What you should do
Look through the data below for the string "header", and copy every line where it turns up.
═══ Data supplied
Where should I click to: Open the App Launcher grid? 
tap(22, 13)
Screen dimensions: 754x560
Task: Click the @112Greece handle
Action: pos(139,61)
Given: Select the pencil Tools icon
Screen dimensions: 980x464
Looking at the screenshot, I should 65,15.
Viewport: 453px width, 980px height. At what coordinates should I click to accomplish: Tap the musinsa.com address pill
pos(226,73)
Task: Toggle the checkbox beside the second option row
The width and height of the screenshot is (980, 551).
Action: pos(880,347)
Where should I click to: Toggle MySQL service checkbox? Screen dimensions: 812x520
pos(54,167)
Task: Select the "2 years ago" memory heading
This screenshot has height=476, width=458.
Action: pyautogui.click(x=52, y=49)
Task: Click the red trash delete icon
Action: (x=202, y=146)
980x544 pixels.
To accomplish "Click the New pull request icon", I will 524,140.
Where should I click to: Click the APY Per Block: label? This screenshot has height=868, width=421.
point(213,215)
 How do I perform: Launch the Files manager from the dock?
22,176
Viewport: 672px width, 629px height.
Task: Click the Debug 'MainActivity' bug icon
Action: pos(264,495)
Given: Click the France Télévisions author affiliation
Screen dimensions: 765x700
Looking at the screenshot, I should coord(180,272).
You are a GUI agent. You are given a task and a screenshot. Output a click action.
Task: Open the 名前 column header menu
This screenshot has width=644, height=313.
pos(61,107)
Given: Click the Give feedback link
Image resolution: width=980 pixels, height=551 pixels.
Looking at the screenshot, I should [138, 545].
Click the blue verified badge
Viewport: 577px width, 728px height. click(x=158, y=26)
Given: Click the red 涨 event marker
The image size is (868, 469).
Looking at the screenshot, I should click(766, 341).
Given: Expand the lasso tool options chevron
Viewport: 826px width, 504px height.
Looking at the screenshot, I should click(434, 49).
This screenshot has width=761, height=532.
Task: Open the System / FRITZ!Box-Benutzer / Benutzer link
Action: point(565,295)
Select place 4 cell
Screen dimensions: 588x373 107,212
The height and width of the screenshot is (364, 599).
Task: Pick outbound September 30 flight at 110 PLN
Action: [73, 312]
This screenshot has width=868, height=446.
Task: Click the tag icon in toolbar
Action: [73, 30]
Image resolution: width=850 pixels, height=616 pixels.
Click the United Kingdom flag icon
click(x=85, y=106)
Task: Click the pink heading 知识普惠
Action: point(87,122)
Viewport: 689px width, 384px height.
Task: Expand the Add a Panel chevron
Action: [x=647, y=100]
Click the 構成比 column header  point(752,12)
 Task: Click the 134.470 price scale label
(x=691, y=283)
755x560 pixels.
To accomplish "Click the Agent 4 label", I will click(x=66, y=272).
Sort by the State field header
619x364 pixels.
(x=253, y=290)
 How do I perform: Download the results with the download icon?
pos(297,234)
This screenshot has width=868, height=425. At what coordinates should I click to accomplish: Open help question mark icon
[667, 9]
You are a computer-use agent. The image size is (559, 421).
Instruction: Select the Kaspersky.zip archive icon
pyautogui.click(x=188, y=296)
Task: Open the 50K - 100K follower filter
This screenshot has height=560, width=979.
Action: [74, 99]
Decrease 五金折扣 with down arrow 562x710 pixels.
══════
Reply
Task: Open the 名前 column header menu
Click the 構成比 column header  point(752,12)
Sort by the State field header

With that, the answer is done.